- _Task to complete_
Reproduce the listing verbatim through the line with "Open the Nodal".

· · · · · · ·

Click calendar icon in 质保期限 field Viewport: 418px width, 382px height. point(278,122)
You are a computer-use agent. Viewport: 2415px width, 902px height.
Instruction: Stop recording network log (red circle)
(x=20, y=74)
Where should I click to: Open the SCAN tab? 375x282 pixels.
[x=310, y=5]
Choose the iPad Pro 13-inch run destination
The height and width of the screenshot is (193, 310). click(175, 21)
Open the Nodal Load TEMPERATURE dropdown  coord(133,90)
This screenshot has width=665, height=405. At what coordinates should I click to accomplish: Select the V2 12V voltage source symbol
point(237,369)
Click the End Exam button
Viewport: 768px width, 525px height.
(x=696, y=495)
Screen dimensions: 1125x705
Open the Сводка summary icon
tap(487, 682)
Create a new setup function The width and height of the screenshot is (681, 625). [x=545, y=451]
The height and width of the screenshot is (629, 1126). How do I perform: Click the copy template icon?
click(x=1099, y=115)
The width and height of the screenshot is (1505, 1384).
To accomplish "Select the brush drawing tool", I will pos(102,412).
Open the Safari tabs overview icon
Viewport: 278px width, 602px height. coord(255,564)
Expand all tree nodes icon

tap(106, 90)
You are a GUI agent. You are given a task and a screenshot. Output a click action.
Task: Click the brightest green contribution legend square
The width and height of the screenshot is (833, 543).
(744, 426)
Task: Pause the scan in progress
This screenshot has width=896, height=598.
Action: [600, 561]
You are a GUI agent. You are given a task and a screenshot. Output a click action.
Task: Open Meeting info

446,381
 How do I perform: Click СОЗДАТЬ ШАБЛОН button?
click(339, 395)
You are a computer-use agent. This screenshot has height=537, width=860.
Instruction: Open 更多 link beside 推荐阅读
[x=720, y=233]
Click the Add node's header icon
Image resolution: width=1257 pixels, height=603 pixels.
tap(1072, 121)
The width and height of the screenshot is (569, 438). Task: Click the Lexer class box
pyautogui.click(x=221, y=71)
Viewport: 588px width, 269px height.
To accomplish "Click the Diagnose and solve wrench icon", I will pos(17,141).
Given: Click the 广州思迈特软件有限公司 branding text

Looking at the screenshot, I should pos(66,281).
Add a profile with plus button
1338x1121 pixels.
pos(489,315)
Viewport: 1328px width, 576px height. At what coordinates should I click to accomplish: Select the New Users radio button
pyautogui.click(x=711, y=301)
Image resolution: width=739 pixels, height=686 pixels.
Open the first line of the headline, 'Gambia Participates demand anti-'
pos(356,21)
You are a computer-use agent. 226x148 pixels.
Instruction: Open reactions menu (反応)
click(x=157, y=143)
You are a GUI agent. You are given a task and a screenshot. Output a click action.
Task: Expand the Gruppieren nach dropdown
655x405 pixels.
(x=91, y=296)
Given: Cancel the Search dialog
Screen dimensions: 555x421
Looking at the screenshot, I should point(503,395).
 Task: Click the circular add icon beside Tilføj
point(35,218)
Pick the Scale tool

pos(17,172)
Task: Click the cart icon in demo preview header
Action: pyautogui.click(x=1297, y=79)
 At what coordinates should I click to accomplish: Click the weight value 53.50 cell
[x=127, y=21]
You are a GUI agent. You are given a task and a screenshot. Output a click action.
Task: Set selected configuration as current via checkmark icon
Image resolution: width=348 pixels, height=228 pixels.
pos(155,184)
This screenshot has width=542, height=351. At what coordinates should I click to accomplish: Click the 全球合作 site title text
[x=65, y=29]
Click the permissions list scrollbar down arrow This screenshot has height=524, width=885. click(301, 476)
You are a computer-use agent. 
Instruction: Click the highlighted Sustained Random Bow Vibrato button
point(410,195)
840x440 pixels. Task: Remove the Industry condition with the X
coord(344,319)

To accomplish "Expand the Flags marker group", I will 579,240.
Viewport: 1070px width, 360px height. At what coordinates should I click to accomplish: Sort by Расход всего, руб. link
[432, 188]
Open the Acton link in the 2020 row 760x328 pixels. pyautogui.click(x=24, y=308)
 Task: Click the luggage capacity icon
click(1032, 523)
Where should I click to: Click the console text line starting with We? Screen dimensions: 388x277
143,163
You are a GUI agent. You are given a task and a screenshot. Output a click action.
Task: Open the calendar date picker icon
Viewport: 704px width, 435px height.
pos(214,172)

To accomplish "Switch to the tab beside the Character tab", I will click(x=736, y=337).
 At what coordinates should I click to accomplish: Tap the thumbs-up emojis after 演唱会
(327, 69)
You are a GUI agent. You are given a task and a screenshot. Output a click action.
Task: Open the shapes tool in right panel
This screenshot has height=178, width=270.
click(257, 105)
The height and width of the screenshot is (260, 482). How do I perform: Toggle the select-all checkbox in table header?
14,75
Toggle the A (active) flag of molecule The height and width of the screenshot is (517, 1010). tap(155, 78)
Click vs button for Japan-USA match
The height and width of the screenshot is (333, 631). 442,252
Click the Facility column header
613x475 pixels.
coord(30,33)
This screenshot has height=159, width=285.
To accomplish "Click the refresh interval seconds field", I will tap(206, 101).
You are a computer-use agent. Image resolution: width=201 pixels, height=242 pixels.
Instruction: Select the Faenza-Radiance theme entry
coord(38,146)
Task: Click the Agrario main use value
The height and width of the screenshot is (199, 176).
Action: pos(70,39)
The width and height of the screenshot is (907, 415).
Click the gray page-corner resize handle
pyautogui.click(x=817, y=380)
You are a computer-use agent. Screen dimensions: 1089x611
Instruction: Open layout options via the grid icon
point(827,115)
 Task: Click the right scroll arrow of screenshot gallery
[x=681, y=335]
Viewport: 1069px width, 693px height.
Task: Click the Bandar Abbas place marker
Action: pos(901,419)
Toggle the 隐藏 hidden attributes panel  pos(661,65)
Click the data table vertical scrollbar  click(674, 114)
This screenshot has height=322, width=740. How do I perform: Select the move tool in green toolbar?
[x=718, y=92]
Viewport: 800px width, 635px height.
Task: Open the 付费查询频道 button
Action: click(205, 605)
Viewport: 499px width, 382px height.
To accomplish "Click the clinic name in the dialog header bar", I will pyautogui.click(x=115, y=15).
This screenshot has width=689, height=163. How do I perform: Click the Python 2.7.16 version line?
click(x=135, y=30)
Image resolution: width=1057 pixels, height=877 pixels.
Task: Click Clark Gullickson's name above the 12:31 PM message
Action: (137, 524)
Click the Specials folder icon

· · · · · · ·

- _Result below_
Click calendar icon in 质保期限 field Viewport: 418px width, 382px height. point(278,122)
You are a computer-use agent. Viewport: 2415px width, 902px height.
Instruction: Stop recording network log (red circle)
(x=20, y=74)
Where should I click to: Open the SCAN tab? 375x282 pixels.
[x=310, y=5]
Choose the iPad Pro 13-inch run destination
The height and width of the screenshot is (193, 310). click(175, 21)
Open the Nodal Load TEMPERATURE dropdown  coord(133,90)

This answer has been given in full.